【技術者コラムvol.24】悲しき非常用発電機

第2種/埼玉県さいたま市/A.T

ぼくは6年前にこのビルの地下に据え付けられた。

中央監視のおじさんが1日何回かそばを通るけど、運転してくれるのは月に2回10分だけ。

負荷がかかっていない運転だから、人間だと軽くジョギングしているくらいかな。

あとは年に1回だけフル運転のテストをしてくれるだけ。

ぼくに比べて、モーターやポンプや空調機は、がんがん運転して働いて役立っている。

おじさんもよく手入れしてくれているようだ。

 

朝になるとビルに会社の人が出勤してきて、モーターが動き出し、配管には冷水や温水が流れ始め活気をおびてくる。

おじさんもぼくのそばまでくるのだけど、すぐに行ってしまう。

「おじさーん。

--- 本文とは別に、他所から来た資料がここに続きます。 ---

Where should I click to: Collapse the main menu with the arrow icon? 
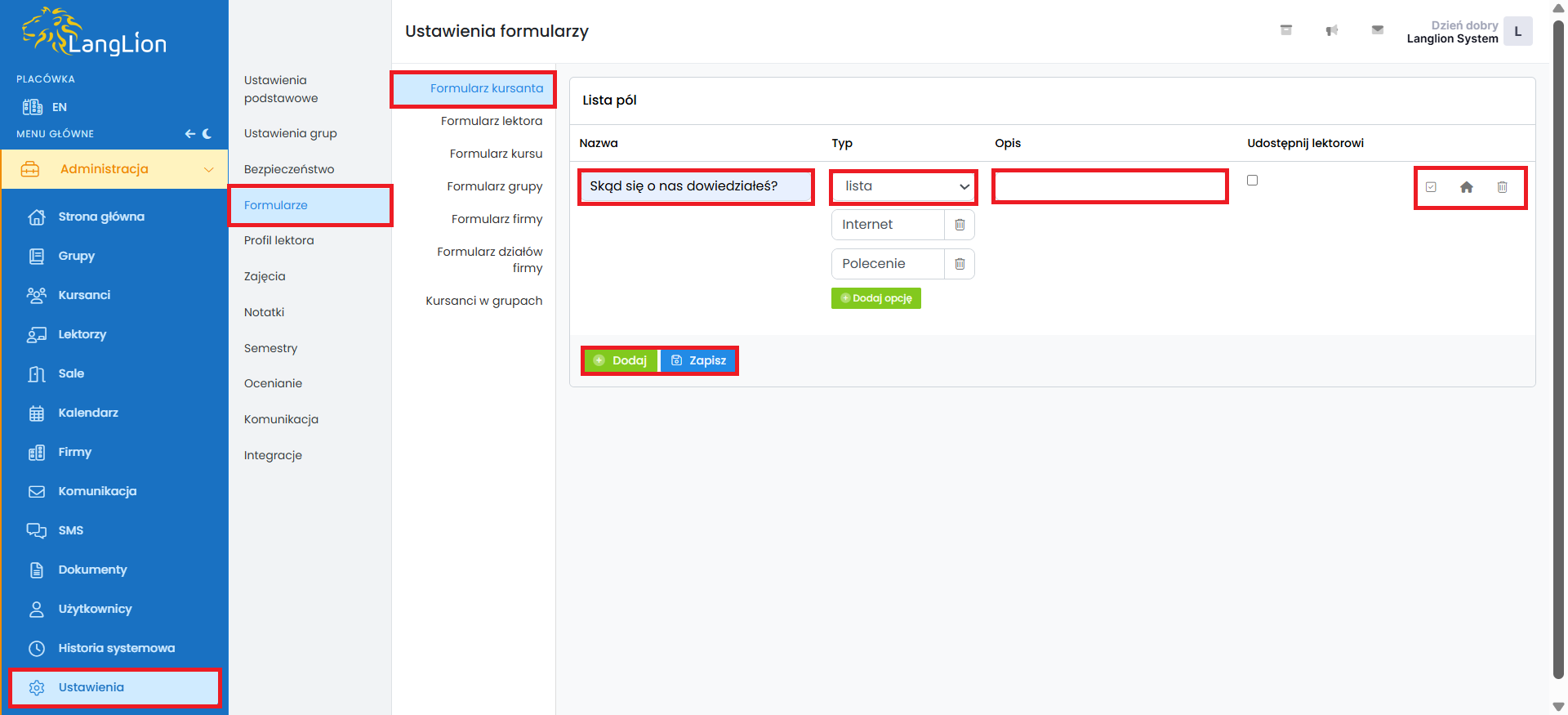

少しはぼくも動かしてー」と叫んでもおじさんには聞こえない。

「淋しいな・・・」

夜になって、照明が消えビルが静かになってもときどきモーターは動いている。

 

こんな日々の繰り返し。

ぼくは何のために生まれてきたのだろう。

6年前に、おじさんから聞かされた話では、

消防の決まりで、停電とか火災のとき動くように据え付けられたそうだ。

ということは、ぼくが死にものぐるいで運転するときは、ぼくの命も危ないのだろうな。